[HOW TO COMPLETE THIS TASK] Note how many lines in the entries contain the string "click", then give that number and nothing else.

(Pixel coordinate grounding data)
+++++
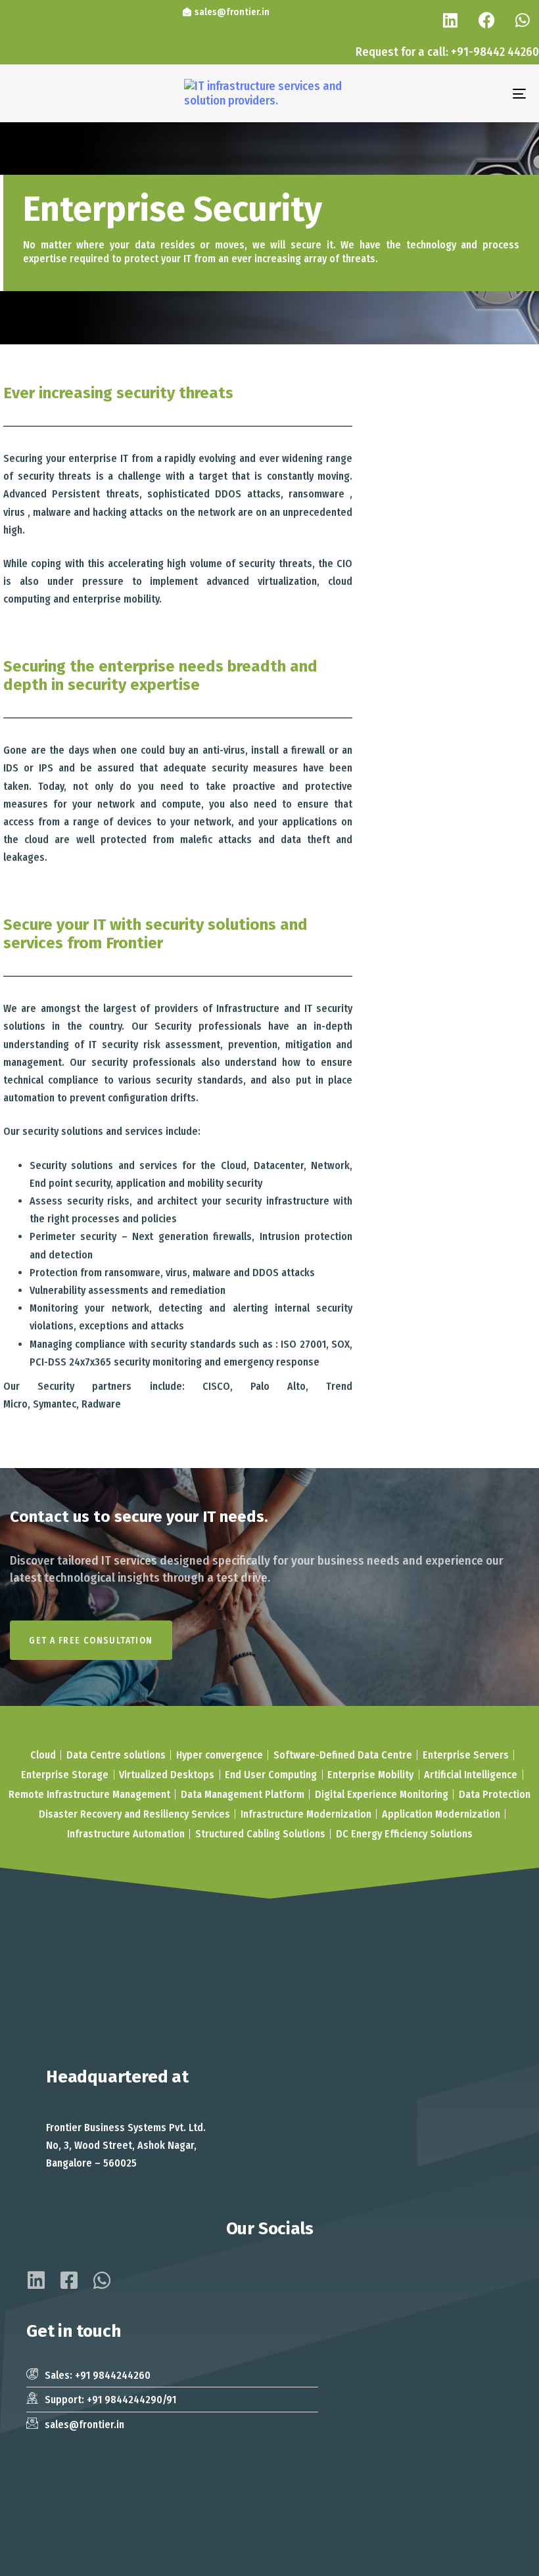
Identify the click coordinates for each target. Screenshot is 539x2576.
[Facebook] (486, 19)
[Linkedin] (450, 19)
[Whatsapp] (522, 19)
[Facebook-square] (69, 2280)
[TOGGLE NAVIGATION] (440, 93)
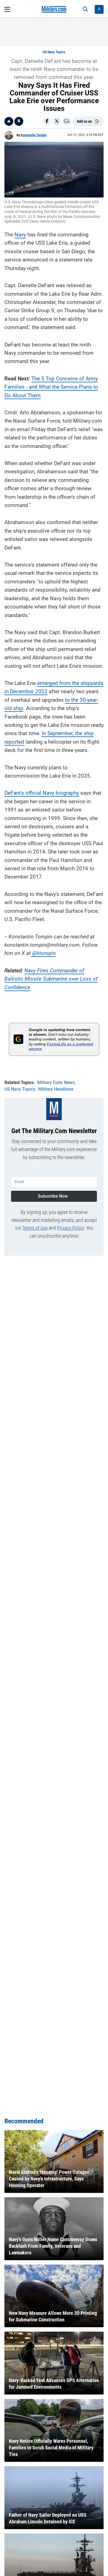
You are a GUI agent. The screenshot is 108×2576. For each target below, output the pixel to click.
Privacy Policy (70, 1228)
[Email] (66, 121)
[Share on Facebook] (46, 121)
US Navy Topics (54, 52)
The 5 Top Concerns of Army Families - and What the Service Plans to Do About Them (51, 387)
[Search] (85, 9)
+++++
[SOLUTION] 2